* TEXT PASSAGE *
When my husband and I visited France on our two-week honeymoon we spent a couple days in Paris, a day in Champagne, and the remaining time split between Burgundy and Bordeaux. When anybody in country asked us about our travels the responses were unanimously, “Oh, you must like wine.” Yes, oh yes we do. But visiting these regions isn’t just about wine (though it’s certainly important). On my most recent trip to Bordeaux I discovered several fantastic things to do when we weren’t visiting wineries. And if you are planning a trip to the region I highly recommend you consider these five things.
Go back to school — L’Ecole du Vin (the Bordeux Wine School)
It may not seem like a vacation-y kind of thing, going to school, but if you’re traveling to Bordeaux it is likely because you like wine. Start your trip by taking a class at L’École du Vin (the Bordeaux Wine School), located in the heart of the city of Bordeaux. They offer fun 2-hour introductory classes for the casual wine drinker all the way up to intensive classes for the advanced wine student.
It’s a fun way to prepare (or refresh) your Bordeaux wine knowledge for all the wine you will get to experience on your trip. Whether you are new or seasoned in the region you will most certainly learn something new, and this is important if you plan to venture out on your own. We took the 2-hour introductory course, which covered a brief history of the region, laws, wines, and an overview of how to taste including sampling three different wines. I’ve taught several classes on Bordeaux as a wine educator and even I learned a few new tidbits.

* SUPPLIED DATA *
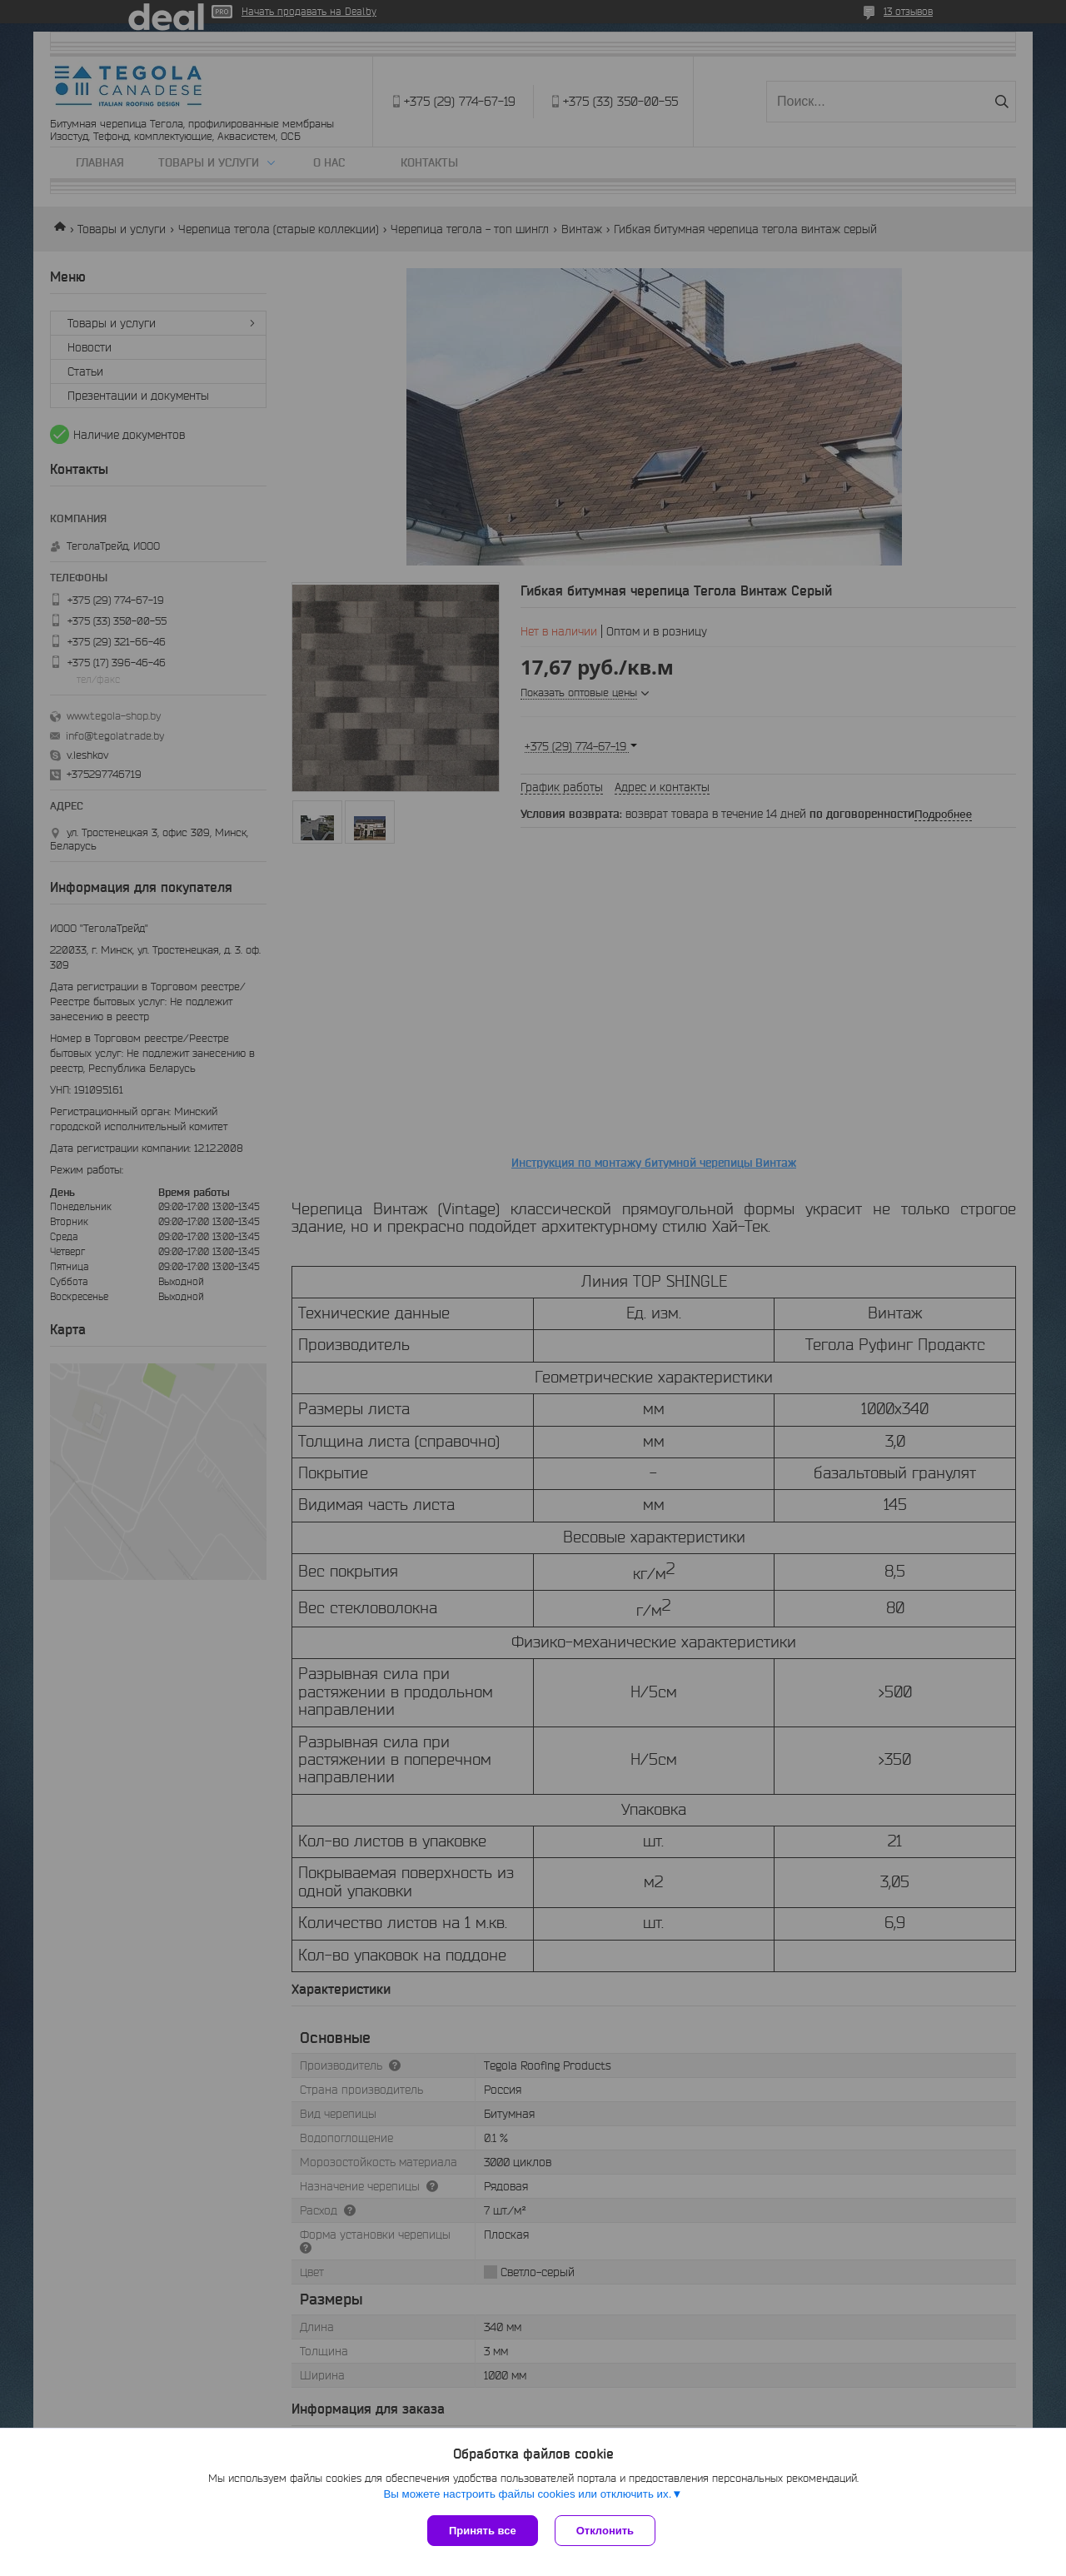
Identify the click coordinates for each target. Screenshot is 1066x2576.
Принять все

* WORK REQUIRED *
In the Bordeaux travel piece, what did the 2-hour introductory course at L'École du Vin cover?

* CORRECT RESPONSE *
A brief history of the region, laws, wines, and an overview of how to taste, including sampling three different wines.